Narrative Story Stems

 

The Attachment Story Stem Completion Task (ASSCT) is an assessment of attachment of children, using story telling assisted by doll play. It is has been validated by a number of research studies as well as having a long history of use in assessment and clinical practice.  It can be used with children from 3½ years up until 12 years of age, but is especially useful with preschool children and the early school years, because of the ability of the doll play to assist the child in developing a narrative.

The Story Stems (story beginnings given by the interviewer but completed by the child) are designed to elicit information about a child’s representations of parents and care giving. This gives insight into a child’s experiences within their family and their attachment to the significant adults in their lives. It can also be used to examine the nature of sibling relationships.  The children’s stories that come out of this are neither ‘fantasy’ nor simple descriptions of actual experience. Rather, they provide a window into the child’s ‘script’, or ‘model’, of relationships. They provide a map of the child’s expectations of care and protection from his or her key relationships.

Like the other measures of attachment, a Story Stem assessment can offer a comprehensive understanding of a child’s behaviour and ways of thinking and feeling in his or her close relationships.  The child is offered a series of story beginnings (stems) by the interviewer, and the child is asked to “show me and tell me what happens next”.  The child’s stories are then probed according to the guidelines for this measure, in order to elicit the necessary information to classify the child’s responses.  The process is videoed and transcribed, so that it can be coded by someone who is trained in using this measure.

The stress gradually increases in each of the stories, as they are presented. Elements of danger are introduced into the assessment because attachment behaviour is a “self-protective strategy” and is displayed when an individual feels him or herself to be at physical or emotional risk.

In assessing a child’s attachment we are looking to discover:

An attachment strategy:  what we do and how we think when we feel unsafe or uncomfortable.  Such strategies and defences, whilst developed in infancy and childhood to elicit nurture and protection from parents and carers, continue to shape relationships into adulthood, as well as be informed by them.  Interviews such as the Attachment Story Stem Completion task track how information is distorted by the brain in order to assist an individual in dealing with any perceived dangers.  Over time, human beings learn to exaggerate the importance of feelings and thinking that has helped them stay safe, and omit or minimise what has been irrelevant or misleading to them.  In this way our ways of thinking and feeling about our close relationships are influenced by the dangers and fears we have experienced.  Sometimes, however what may have helped someone stay safe in one situation can mislead and cause problems when they face a situation that is very different, or these strategies might have unintended consequences on other people.

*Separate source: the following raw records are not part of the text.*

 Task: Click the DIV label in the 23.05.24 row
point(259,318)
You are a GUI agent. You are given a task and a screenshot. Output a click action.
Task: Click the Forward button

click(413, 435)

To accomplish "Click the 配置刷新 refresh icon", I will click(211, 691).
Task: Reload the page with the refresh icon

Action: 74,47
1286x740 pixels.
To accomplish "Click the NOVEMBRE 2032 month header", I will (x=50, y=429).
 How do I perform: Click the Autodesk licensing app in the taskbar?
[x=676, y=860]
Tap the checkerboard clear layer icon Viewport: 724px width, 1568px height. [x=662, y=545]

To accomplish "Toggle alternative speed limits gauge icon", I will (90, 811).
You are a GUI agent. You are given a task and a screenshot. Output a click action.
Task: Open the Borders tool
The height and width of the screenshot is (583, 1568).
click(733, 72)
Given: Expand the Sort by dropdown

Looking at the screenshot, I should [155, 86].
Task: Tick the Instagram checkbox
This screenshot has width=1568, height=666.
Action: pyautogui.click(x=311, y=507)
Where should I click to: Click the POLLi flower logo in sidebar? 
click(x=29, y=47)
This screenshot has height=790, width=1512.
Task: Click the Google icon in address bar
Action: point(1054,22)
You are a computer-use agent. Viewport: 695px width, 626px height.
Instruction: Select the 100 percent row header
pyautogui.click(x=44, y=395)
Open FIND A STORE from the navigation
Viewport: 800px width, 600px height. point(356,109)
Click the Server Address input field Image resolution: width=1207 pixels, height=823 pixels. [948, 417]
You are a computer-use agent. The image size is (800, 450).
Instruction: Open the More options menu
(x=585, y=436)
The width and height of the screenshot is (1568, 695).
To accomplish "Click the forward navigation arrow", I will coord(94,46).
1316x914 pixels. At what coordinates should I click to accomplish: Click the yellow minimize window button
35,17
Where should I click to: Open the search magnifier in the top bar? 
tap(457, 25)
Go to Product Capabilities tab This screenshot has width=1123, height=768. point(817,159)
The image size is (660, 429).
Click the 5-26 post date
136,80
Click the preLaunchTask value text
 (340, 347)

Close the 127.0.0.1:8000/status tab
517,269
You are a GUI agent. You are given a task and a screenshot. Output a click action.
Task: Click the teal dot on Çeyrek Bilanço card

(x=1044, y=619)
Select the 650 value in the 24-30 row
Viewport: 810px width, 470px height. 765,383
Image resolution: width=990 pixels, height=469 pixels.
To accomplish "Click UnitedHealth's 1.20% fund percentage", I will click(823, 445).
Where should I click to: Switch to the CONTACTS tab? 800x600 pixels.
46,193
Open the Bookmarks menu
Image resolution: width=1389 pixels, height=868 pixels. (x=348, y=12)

Unresolved traumatic experiences:  terrifying experiences or losses that distort a person’s behaviour in major ways without them being aware of it.  Being exposed to extreme or ongoing danger or overwhelming loss can interrupt someone’s strategy of staying safe, because how they are thinking and feeling has more to do with the past traumatic event, than it has to do with their current situation.  These issues can be generational in their effects, with children being traumatised by their own parents’ responses to the past.  They operate like a landmine, hidden from view, but exploding when a parent’s life circumstances lead them to step on the place where it is lying.  Uncovering them within an assessment can be like a key, unlocking understanding of aspects of a child or parents’ life which neither professionals nor the parents themselves have understood before.